Notre 2e défi, c’est rendre le paysage attractif pour les investissements privés de recherche et développement

C’est notre prin­ci­pale fai­blesse en France. C’est sur la recherche pri­vée que nous avons le plus à pro­gres­ser pour atteindre les objec­tifs de Lisbonne.

Sur les quatre der­nières années, mes pré­dé­ces­seurs et moi avons lan­cé plu­sieurs ini­tia­tives dont notam­ment la réforme du cré­dit impôt recherche ou le déve­lop­pe­ment des contrats CIFRE, dis­po­si­tif de finan­ce­ment des thèses en entre­prise plé­bis­ci­té tant par les doc­to­rants que les entreprises.

Au-delà de ces aides, il nous faut sur­tout tra­vailler sur l’en­vi­ron­ne­ment pour le rendre attrac­tif aux inves­tis­se­ments en recherche et développement.

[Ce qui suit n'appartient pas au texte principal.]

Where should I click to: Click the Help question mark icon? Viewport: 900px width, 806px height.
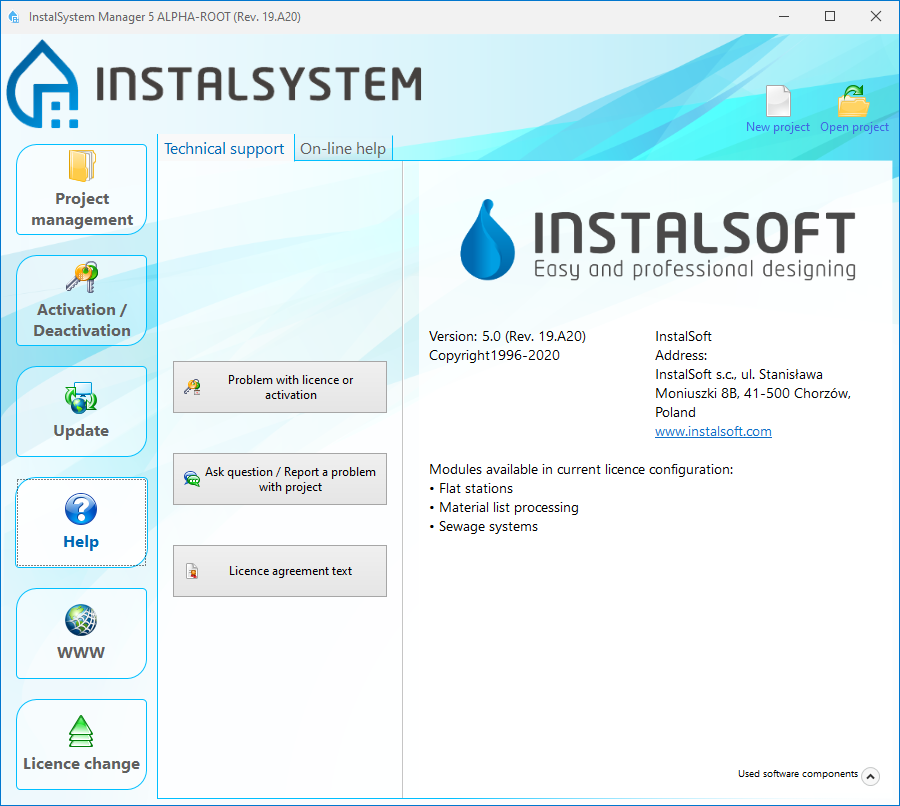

PRES, RTRA et pôles de com­pé­ti­ti­vi­té ont aus­si ce rôle d’ac­croître la lisi­bi­li­té et donc l’at­trac­ti­vi­té de notre recherche.
Et j’es­père que nous en ver­rons pro­chai­ne­ment des consé­quences concrètes comme nous com­men­çons déjà à le voir à Gre­noble, à Lyon ou sur le pla­teau de Saclay.

Notre 3e défi, c’est de pré­ser­ver et de faire fruc­ti­fier le « capi­tal humain »
Ces cin­quante der­nières années, nous avons rele­vé le défi de l’ac­cès libre au savoir pour tous, aidés par la plus grande période de paix et de pros­pé­ri­té que l’Eu­rope ait connue au cours des deux der­niers siècles. En France, la popu­la­tion estu­dian­tine for­mée a ain­si été mul­ti­pliée par huit durant cette période, celle des ingé­nieurs a éga­le­ment crû dans des pro­por­tions simi­laires… et nos uni­ver­si­tés mul­ti­sé­cu­laires ont su rele­ver cette gageure.

Aujourd’­hui, nous ne vou­lons pas que nos uni­ver­si­tés et nos écoles pro­duisent des esprits stan­dar­di­sés, mais bien qu’elles forment des indi­vi­dus créa­tifs, inven­tifs et s’é­pa­nouis­sant dans leur acti­vi­té pro­fes­sion­nelle, quelle qu’elle soit.
L’ob­jec­tif fon­da­men­tal que nous devons atteindre est celui de garan­tir une éga­li­té d’ac­cès au savoir, tout en évi­tant son uni­for­mi­sa­tion. Ce qui néces­site d’in­ven­ter les régu­la­tions ad hoc, de la même manière qu’au XXe siècle, nous avons conçu les régu­la­tions du tra­vail per­met­tant d’y accé­der, de le pré­ser­ver et de pro­té­ger les plus faibles contre les abus. Ces réponses sont à inven­ter, non seule­ment par les écoles et les uni­ver­si­tés, mais aus­si par l’É­tat et la socié­té civile.

Il y a, en par­ti­cu­lier, un champ qui néces­site un renou­veau com­plet des approches, celui de la for­ma­tion tout au long de la vie. S’a­dap­ter aux nou­veau­tés, pro­gres­ser dans ses connais­sances sont désor­mais les clés pour que cha­cun, quelle que soit son acti­vi­té, puisse s’é­pa­nouir dans cette socié­té de la connais­sance qui se dessine.
C’est indis­pen­sable pour évi­ter les frac­tures dans un monde qui bouge de plus en plus vite, où les pro­duits qui feront notre quo­ti­dien dans cinq ans n’existent même pas à l’é­tat d’i­dée aujourd’hui !

Pour conclure, je veux sou­li­gner que les défis aux­quels nous fai­sons face sont immenses, et exaltants.
La mon­dia­li­sa­tion du savoir pré­sente bien enten­du des risques, mais nous offre sur­tout d’im­menses opportunités.

J’ai confiance dans la capa­ci­té et l’in­tel­li­gence de la France de les saisir.